== Segment start ==

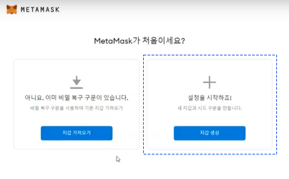289x179 pixels.
Task: Click the description '새 지갑과 시드 구문을 만듭니다.'
Action: 210,108
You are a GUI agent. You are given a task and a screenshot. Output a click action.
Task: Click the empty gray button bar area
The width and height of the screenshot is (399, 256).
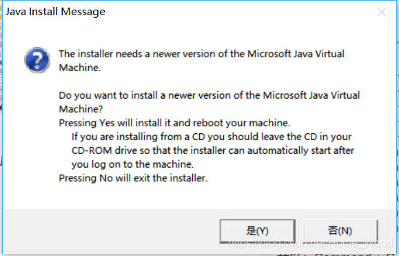[110, 230]
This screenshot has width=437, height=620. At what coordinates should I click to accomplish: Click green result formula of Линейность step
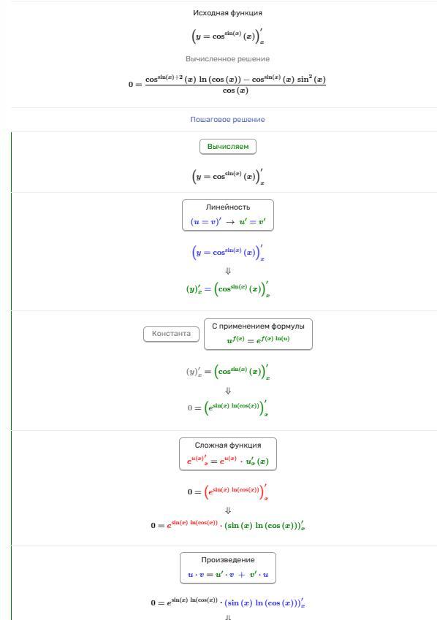tap(227, 289)
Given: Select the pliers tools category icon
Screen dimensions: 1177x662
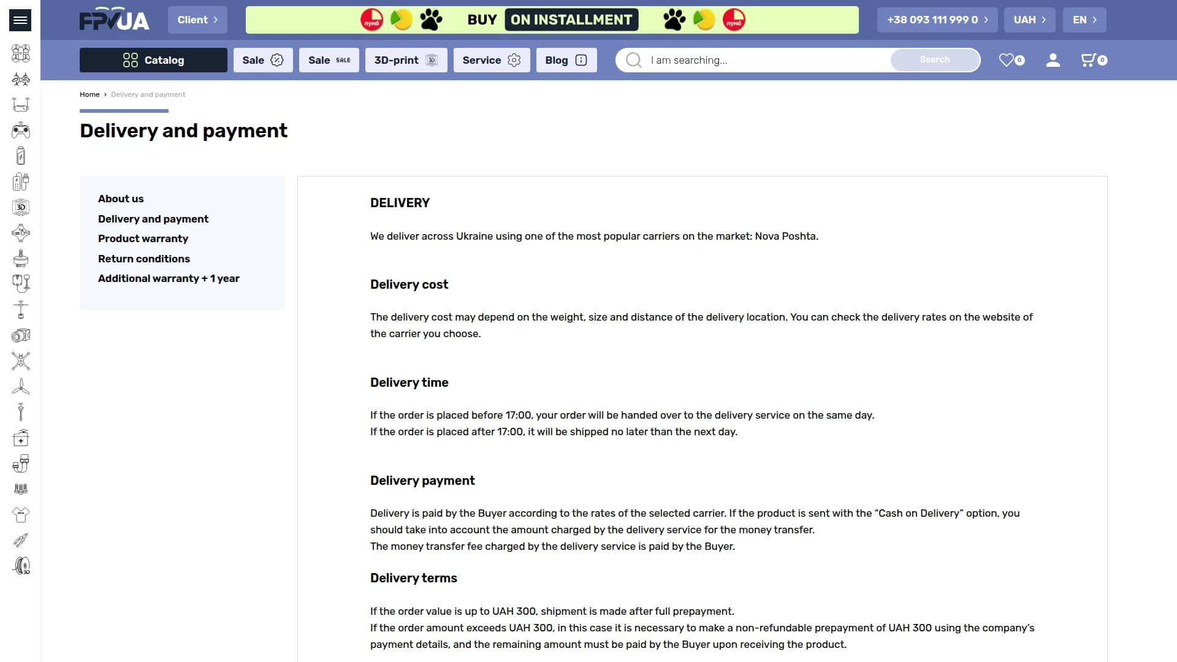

== Segment end ==

*Exercise prompt*. Nothing but the lines from the one containing "You are a GUI" to the last line of the records should be returned, exactly as they appear and without pictures.

*Expected output*.
You are a GUI agent. You are given a task and a screenshot. Output a click action.
Task: Click the empty gray button bar area
The width and height of the screenshot is (399, 256).
[110, 230]
This screenshot has width=437, height=620. At what coordinates should I click to accomplish: Click green result formula of Линейность step
tap(227, 289)
Given: Select the pliers tools category icon
Screen dimensions: 1177x662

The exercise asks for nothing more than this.